Memories of love and trust
Our grand-mother insisted that ‘khichdi’ be the customary meal in our house every Raksha bandhan. Honestly, we hated it. Now that we are older and of course, so is our grandmother, it really doesn’t matter. We have now changed the food preferences to accommodate everyone’s palette.
The faiths we follow doesn’t alter the commonalities that we observe during Rakhi. There is always has a ‘thali’ with ‘kumkum,’ ‘rakhis,’ ‘mithai’ and the extra prayer for brothers and other family alike! The kids don’t necessarily wear new clothes and the exchange of gifts is only among the kids.

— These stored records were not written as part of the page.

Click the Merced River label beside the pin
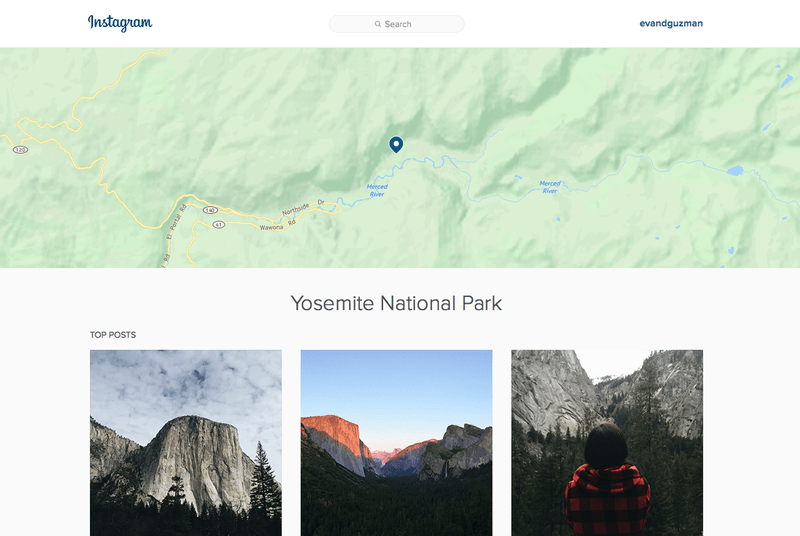The height and width of the screenshot is (536, 800). [377, 190]
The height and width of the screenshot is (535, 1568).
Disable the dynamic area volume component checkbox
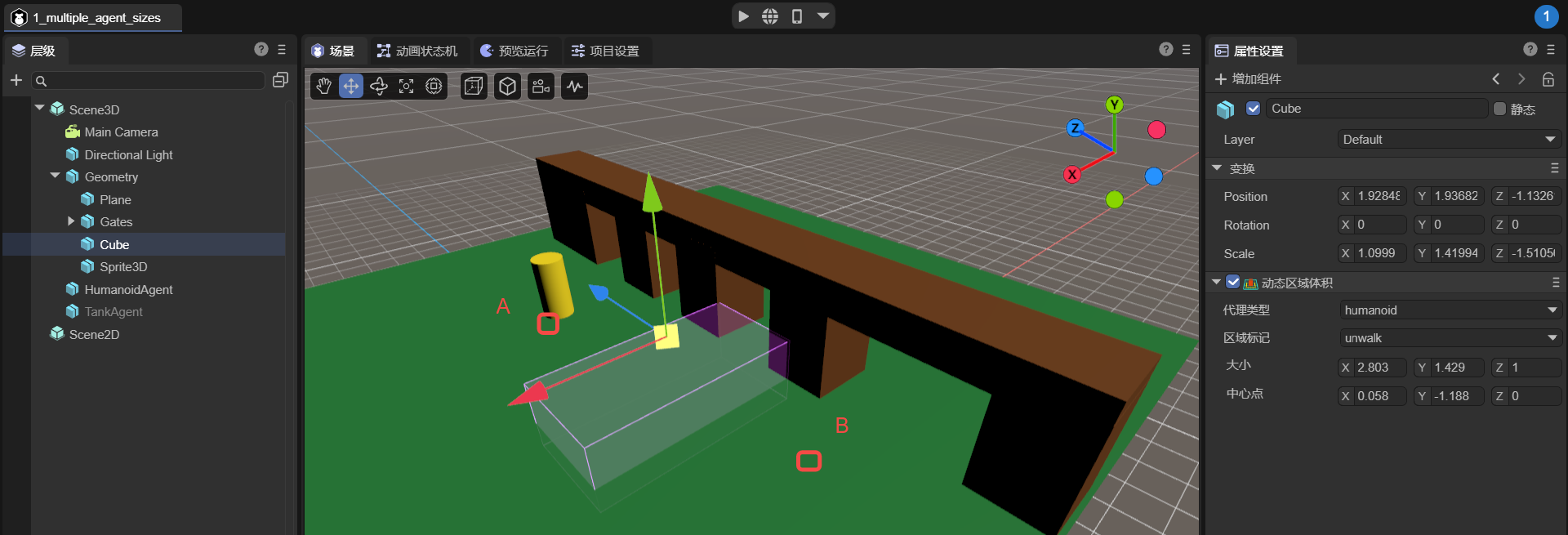(x=1233, y=283)
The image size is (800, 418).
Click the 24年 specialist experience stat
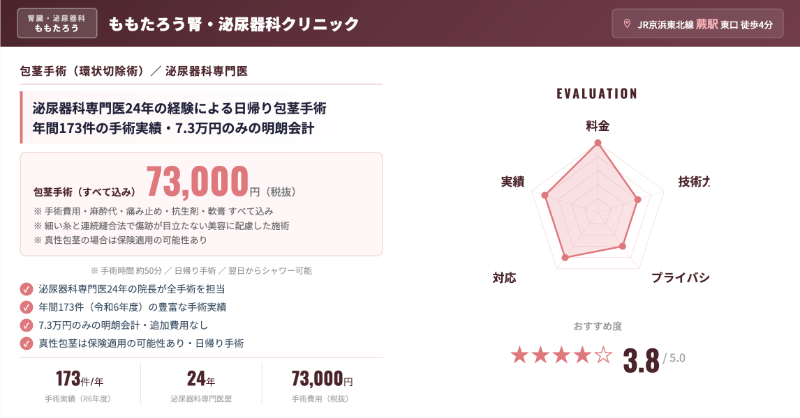[x=202, y=380]
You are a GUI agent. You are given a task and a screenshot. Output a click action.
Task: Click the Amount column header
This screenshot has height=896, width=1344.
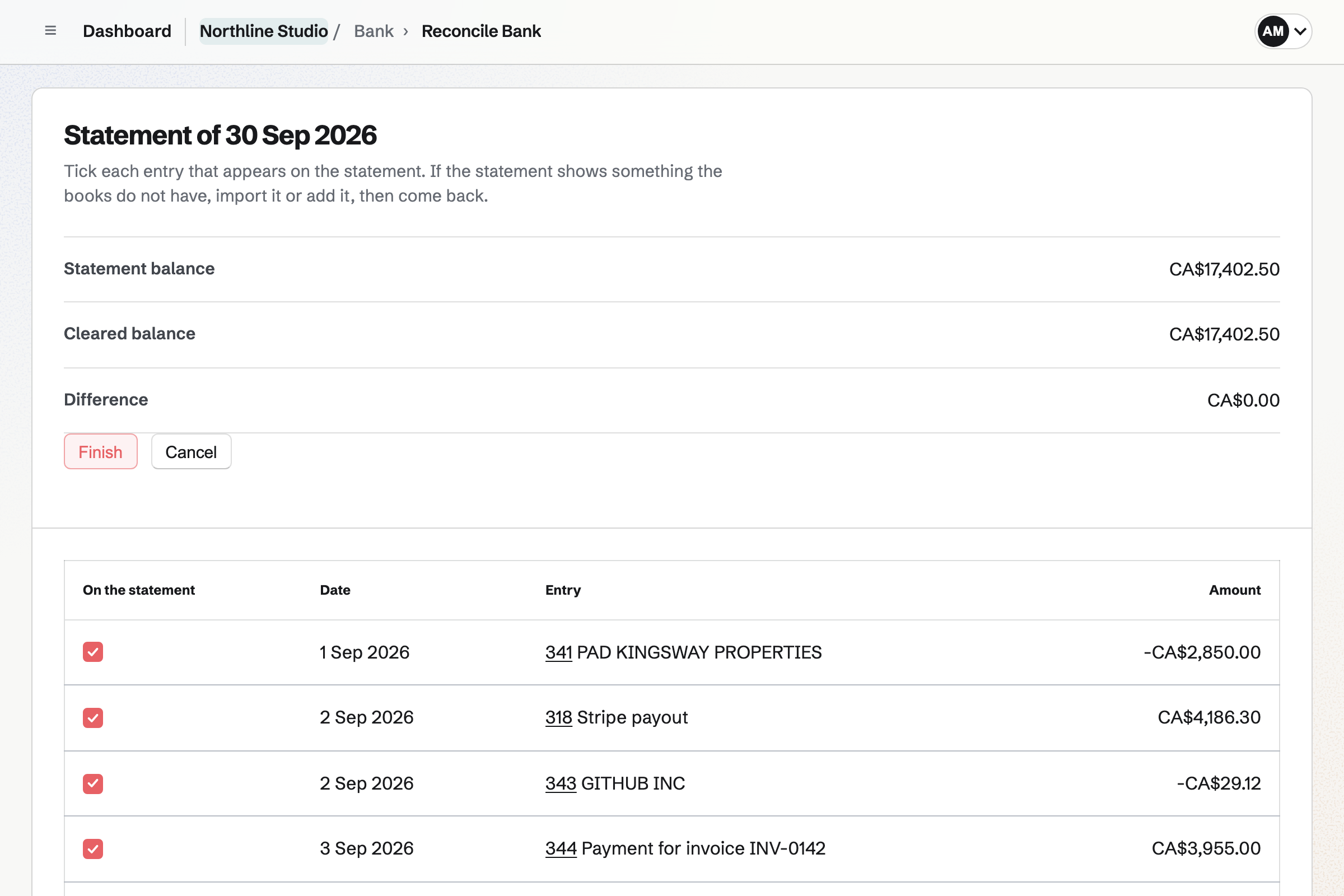click(1234, 590)
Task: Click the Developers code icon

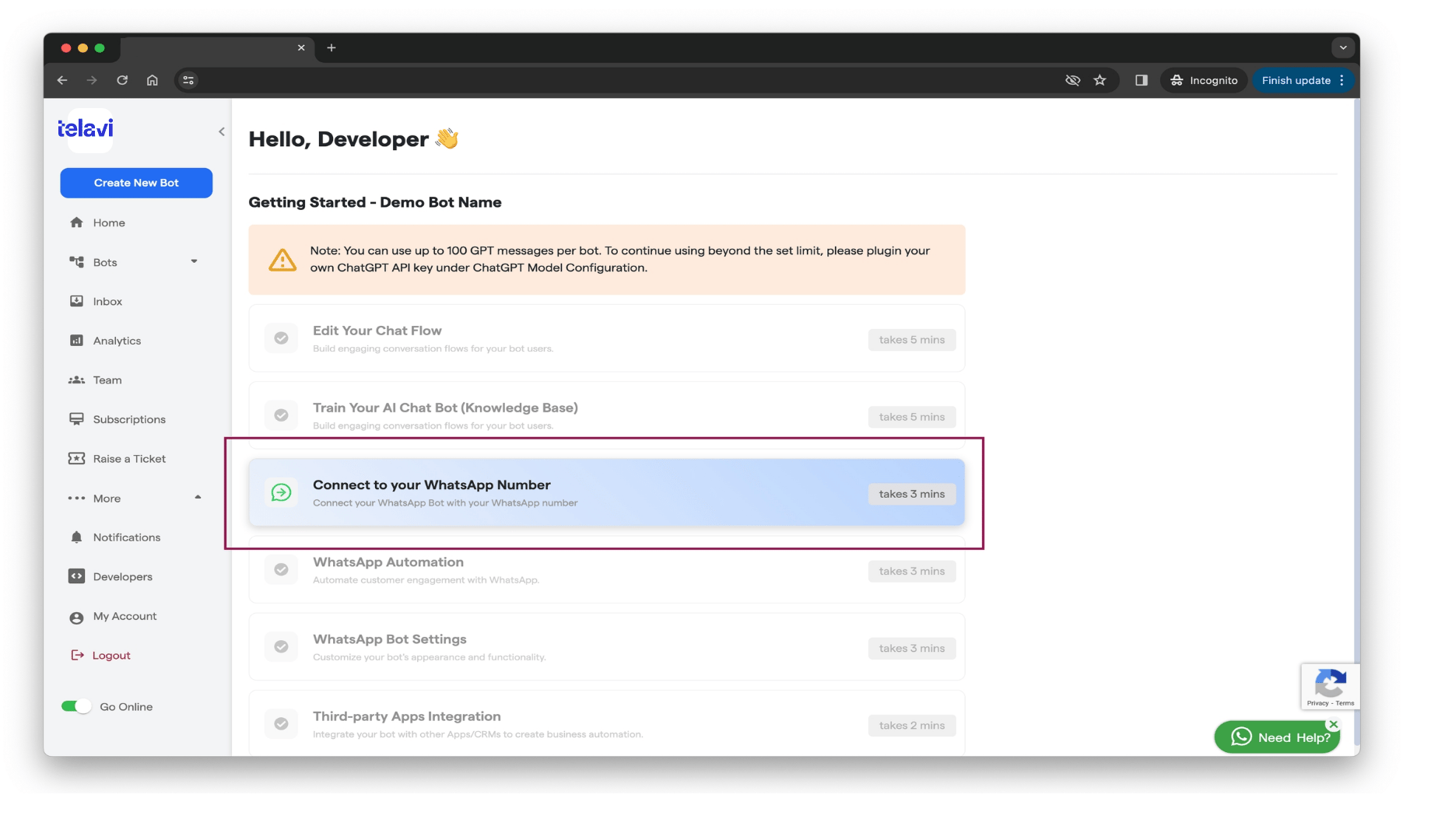Action: (76, 576)
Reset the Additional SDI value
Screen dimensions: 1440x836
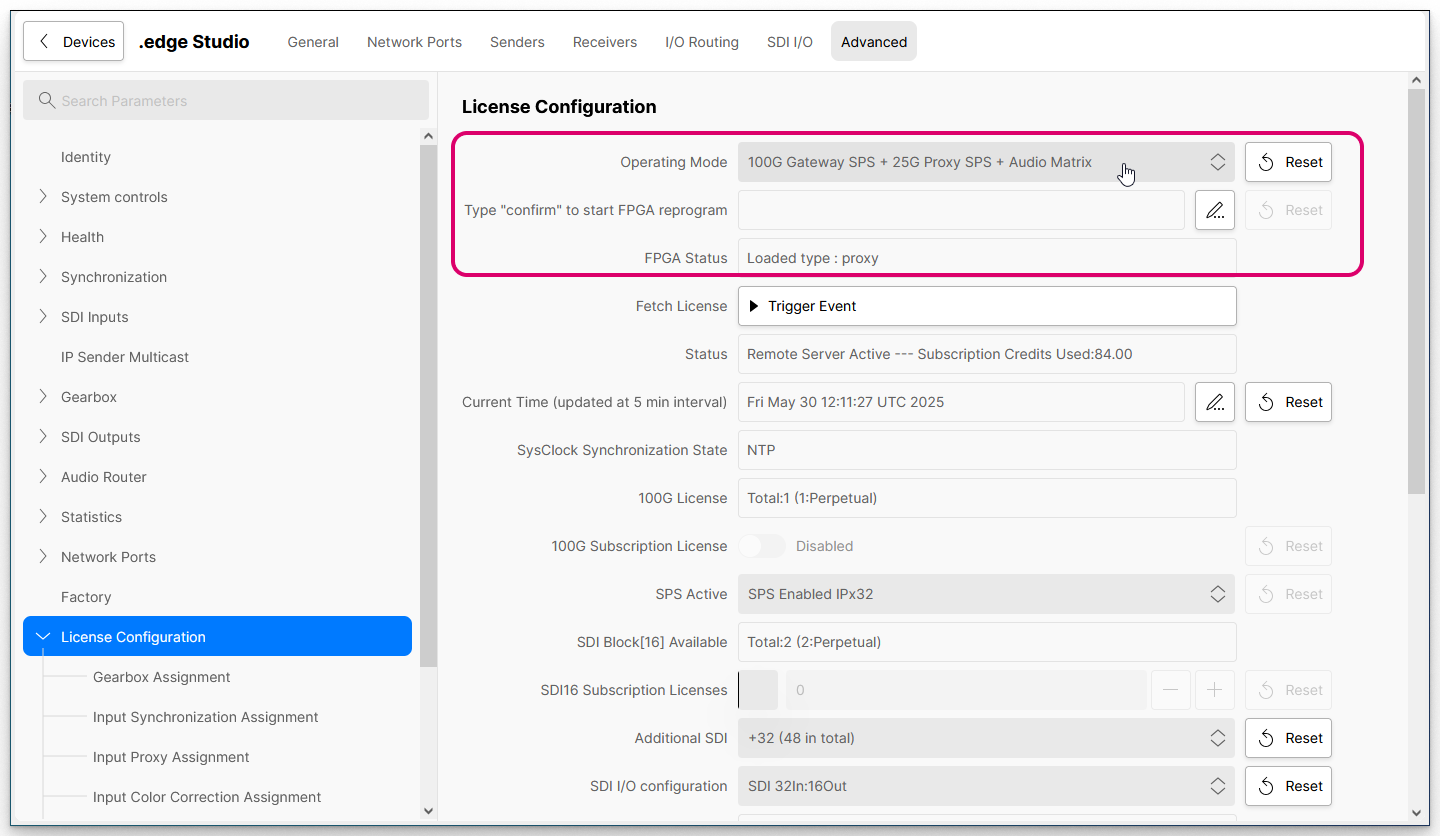pyautogui.click(x=1288, y=738)
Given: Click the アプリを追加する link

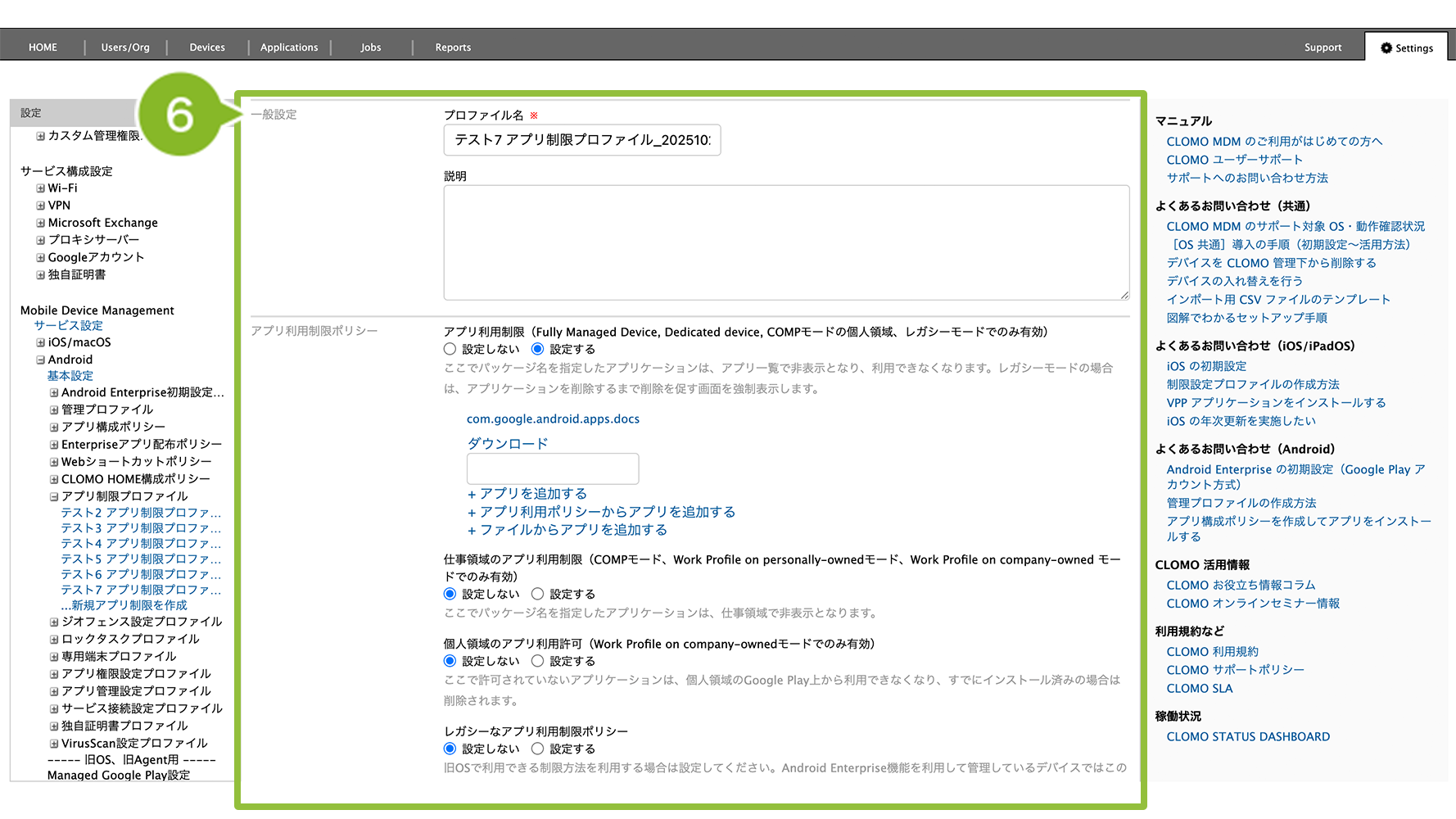Looking at the screenshot, I should tap(527, 494).
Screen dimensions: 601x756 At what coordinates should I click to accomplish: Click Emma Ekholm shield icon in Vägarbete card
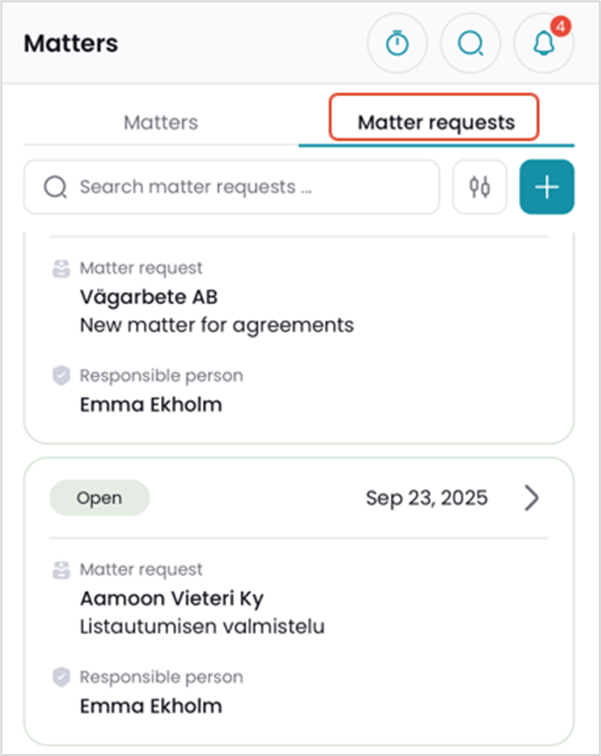point(61,376)
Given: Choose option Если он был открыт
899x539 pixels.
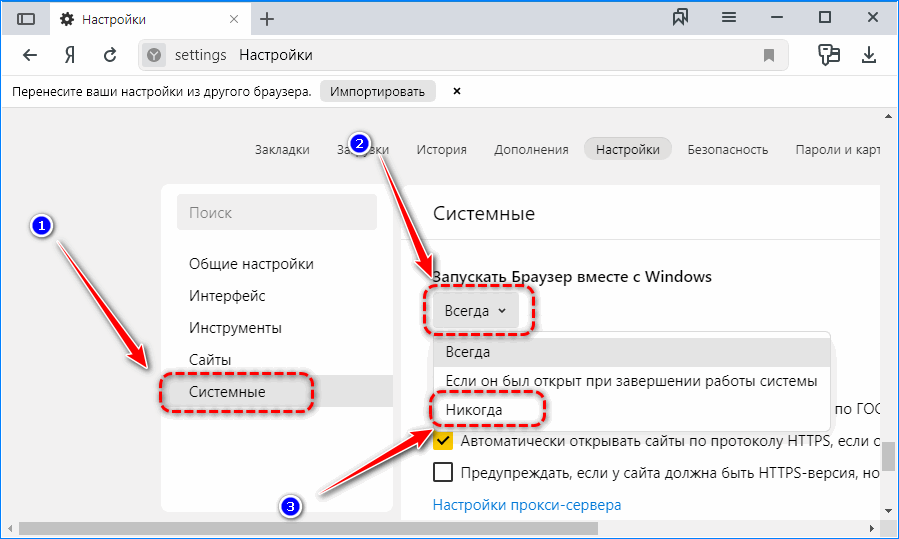Looking at the screenshot, I should click(631, 381).
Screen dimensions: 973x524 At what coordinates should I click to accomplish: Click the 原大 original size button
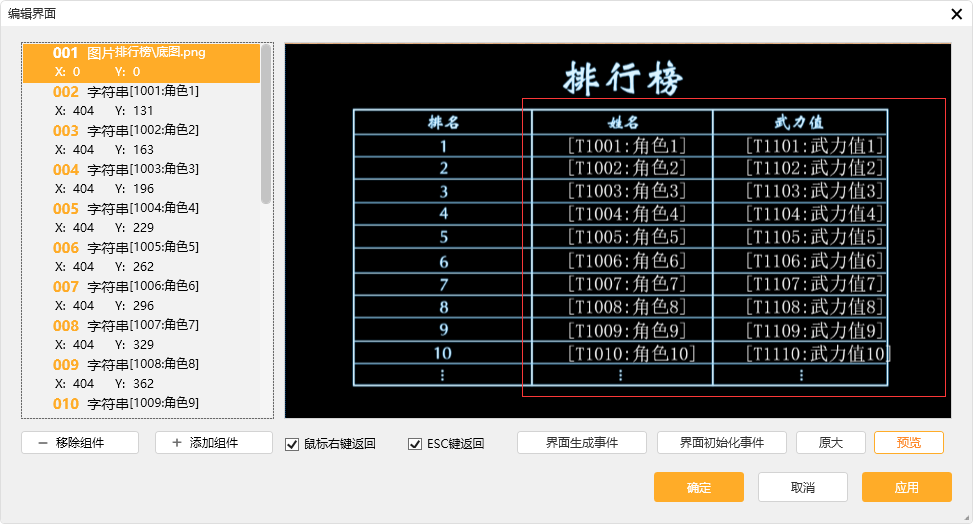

Traditionally meant to be a reminder of love and protection between biological brothers and sisters, my family has carried it beyond the realms of ‘biological’. When Rakhi adorns the wrist of a ‘jija’ from a ‘sali’ (brother-in-law love) or a lumbha from a ‘nanand’ to a ‘bhabhi’ (sister-in-law), it underscores the need for strong and harmonious family ties.
When the kids witness such a celebrated fanfare of acceptance and equal gusto from all concerned, it helps them to broaden their own vision beyond the borders of their immediate family culture and values. They learn from the examples that the elders are setting and are always overwhelmed by the respect that is extended towards each community.
Do A Fun BBQ!
We are a family of foodies and love our meals. One of the most fun things we do on Rakhi is eat. Last year we had this amazing BBQ Brunch at my brother’s farm. What started at 10 am in the morning ended at 7pm in the evening with much reluctance. These kind of fun outings allow opportunity for potlucks and sharing responsibilities of food and drinks while letting everybody feel involved.
Watch Old Photographs
There is no better way to reconnect with the past, reminisce about forgotten conversations and share old memories with your kids and spouse than this!! We have done this in the past and has been such a winner way to spend Rakhi! This is a Rakhi get together activity that my family loves always!
Do Some Charity Together
This year we are doing something different. We have decided to not exchange gifts. Instead there is some fair amount of ice-cream that we will all collectively distribute in the local orphanage. We hope to receive a few blessings for our family and loads of smiles from the children.
Wish You All A Happy Raksha Bandhan!